HR teams work inside a maze of fragmented documents, legacy tools, siloed data, and region-by-region regulations that change faster than software updates. Policies shift quarterly. Each state has its own rules. Tools are patched but rarely rebuilt.
What should be a relational job becomes a reactive one. On paper, the role requires machine-level accuracy:
Did the ID expire? Is this certificate valid? Does this person meet the right-to-work rules for this region?
In practice, the same role demands deep empathy: Is this person anxious? Do they understand the process? Did they lose hours waiting for our system to catch up?
The whiplash between those two modes is what drains people.
And the data backs it: HR teams spend over half their time on repetitive administrative tasks: verifications, paperwork, payroll reconciliation. Invisible labor that compounds into burnout.
This administrative gravity quietly eats away at the humanity of the profession.

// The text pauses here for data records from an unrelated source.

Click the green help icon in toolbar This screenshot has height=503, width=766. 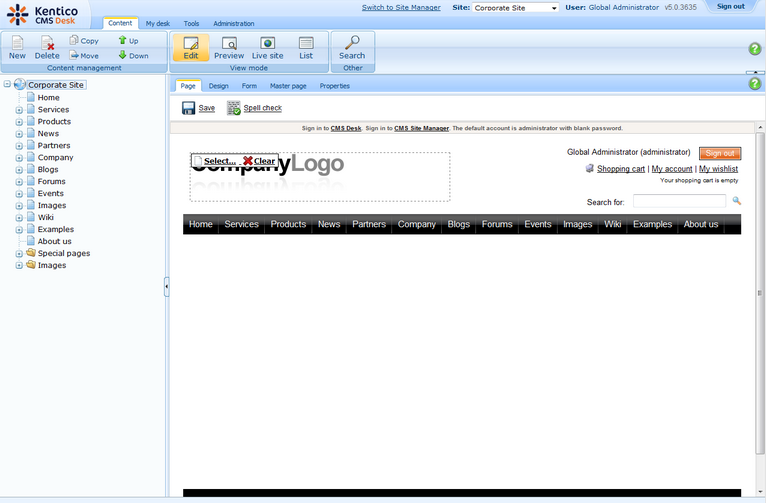point(755,49)
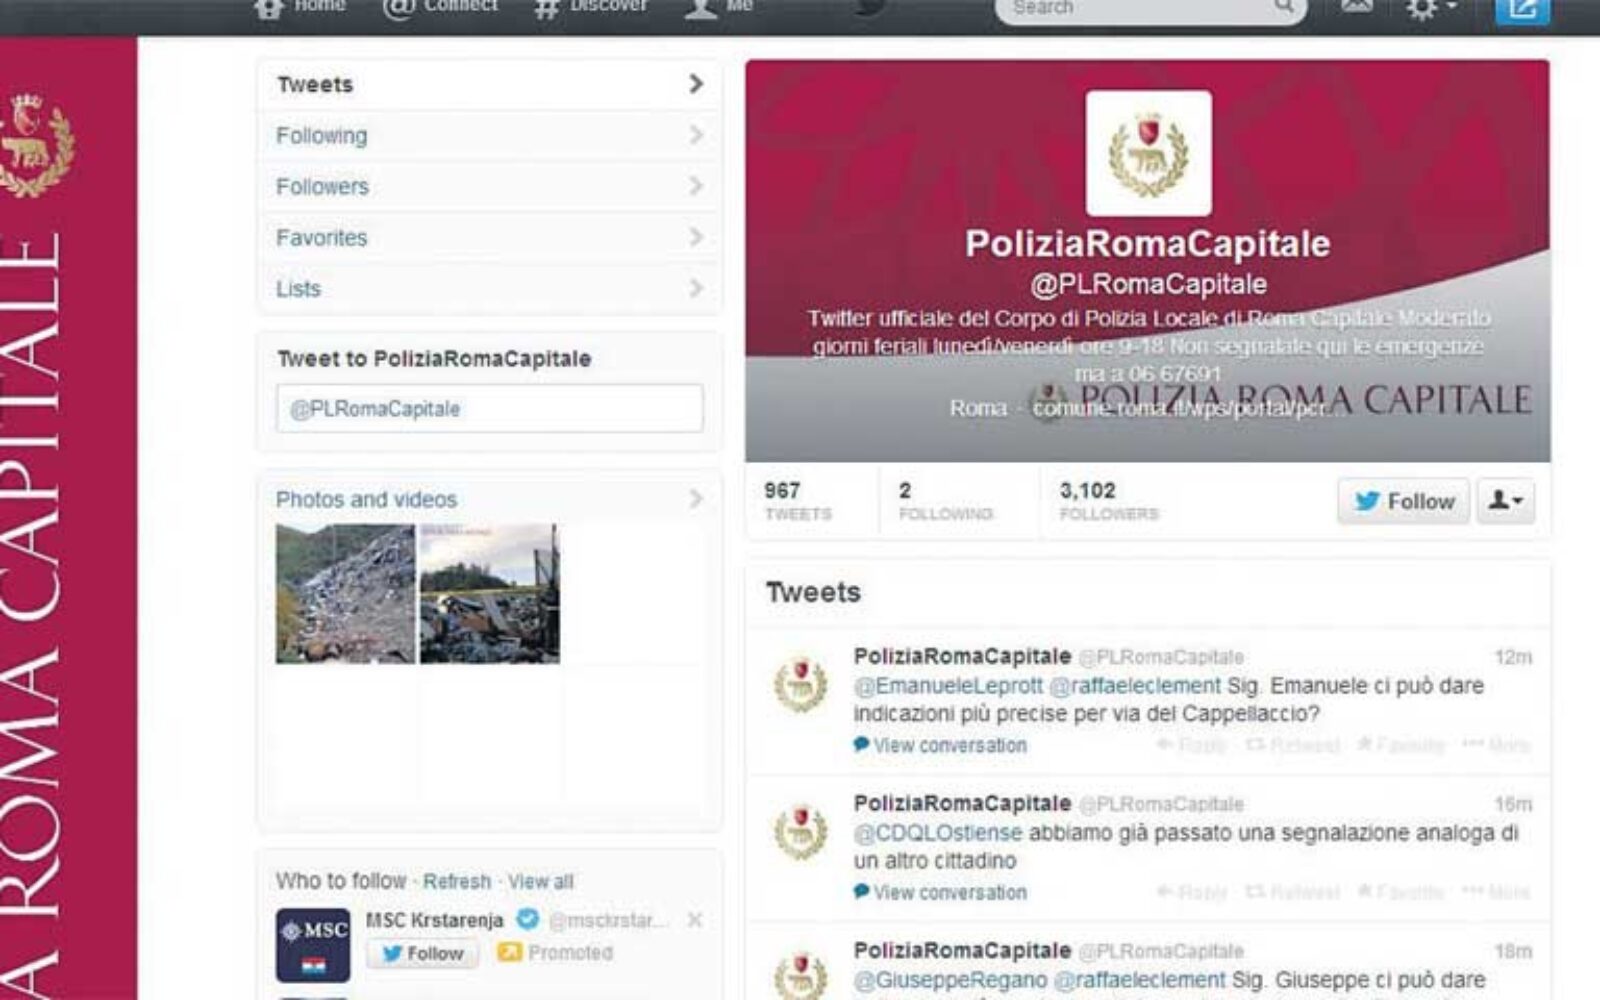
Task: Follow MSC Krstarenja suggested account
Action: [422, 953]
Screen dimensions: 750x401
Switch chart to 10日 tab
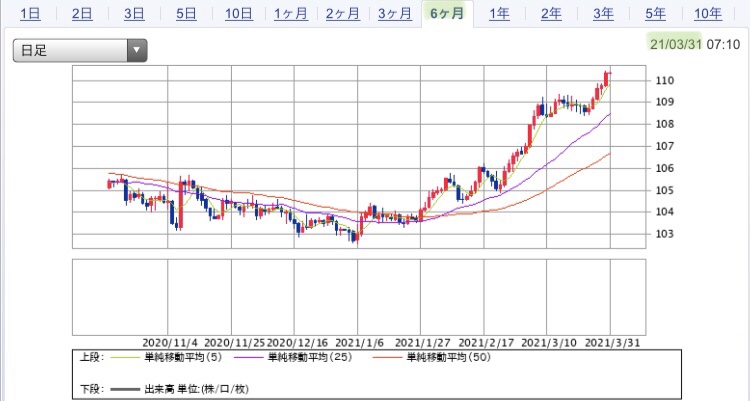[x=239, y=13]
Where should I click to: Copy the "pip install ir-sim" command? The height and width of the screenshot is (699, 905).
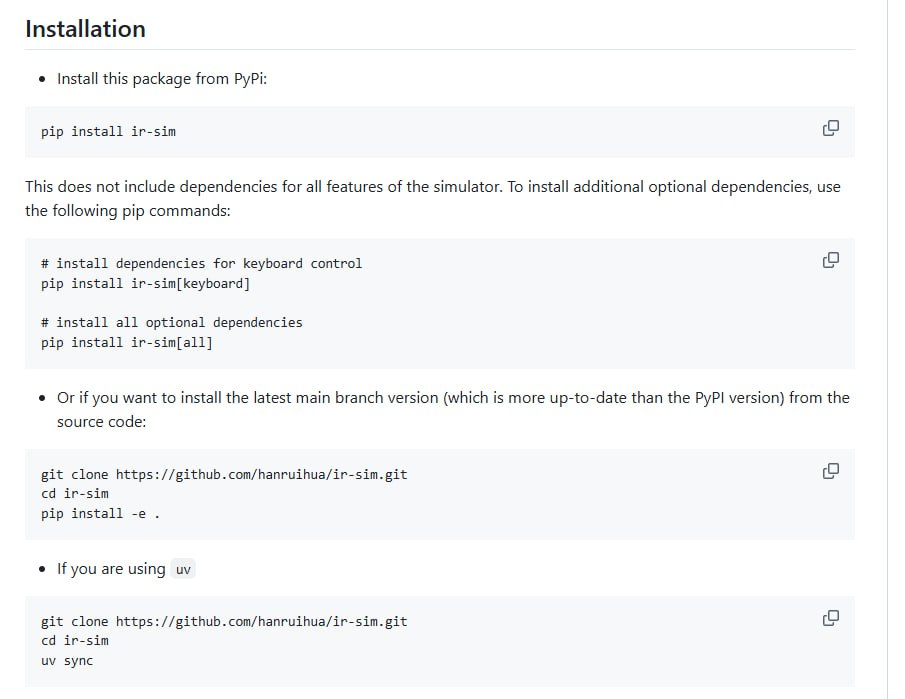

AI’s Real Role: Restoring the Human Parts of Human Resources
The fear is that AI will replace people.
The reality is that AI is replacing the parts of the job that were never human to begin with.
- Identity checks. Reference Reviews
- Prior Work Experience Validation
- Right-to-work verification.
- Credential confirmation.
- Compliance tracking.
These tasks don’t require nuance. They don’t require interpretation. They don’t require empathy. They require consistency, and consistency at scale is something machines are designed for.
When AI handles that layer, the human parts of HR: conflict resolution, culture building, talent development, and trust finally have space to breathe.
AI here isn’t an overlord. It’s a structural correction.
It takes away the decision fatigue and the constant vigilance demanded by fragmented workflows. It lets HR professionals spend their attention on work that makes workplaces healthier rather than work that keeps systems from collapsing.
As one recruiter told me:
“In the very first pilot, an onboarding flow was reduced from 10 days to just 7 minutes—with 98% accuracy by incorporating AI. That single improvement alone delivered $36,000 in savings in the first year, while also creating a smoother, more positive experience for candidates.“
If anything, AI isn’t replacing HR. It’s giving HR its job back.
What Happens When the System Finally Works
- In a functioning system, hiring doesn’t stall for weeks.
- Managers don’t lose candidates to delays.
- Candidates don’t start their first week already frustrated.
- Companies stop bleeding money through friction.
- Purpose becomes operational.
And when the underlying infrastructure becomes reliable, people move faster and with more clarity. The humanity of work is restored not by removing humans but by removing the noise between them.
This is the shift we rarely talk about when we discuss AI: not efficiency, not automation, but the return of dignity to processes that have eroded it for years.
The Philosophical Bow
Work has always depended on invisible systems. When those systems break, we blame the people caught inside them. When they work, we don’t notice them at all.
AI’s quiet contribution may end up being its most profound:
relieving humans of the parts of work that should never have required humans in the first place. Not to replace us, but to return us to ourselves.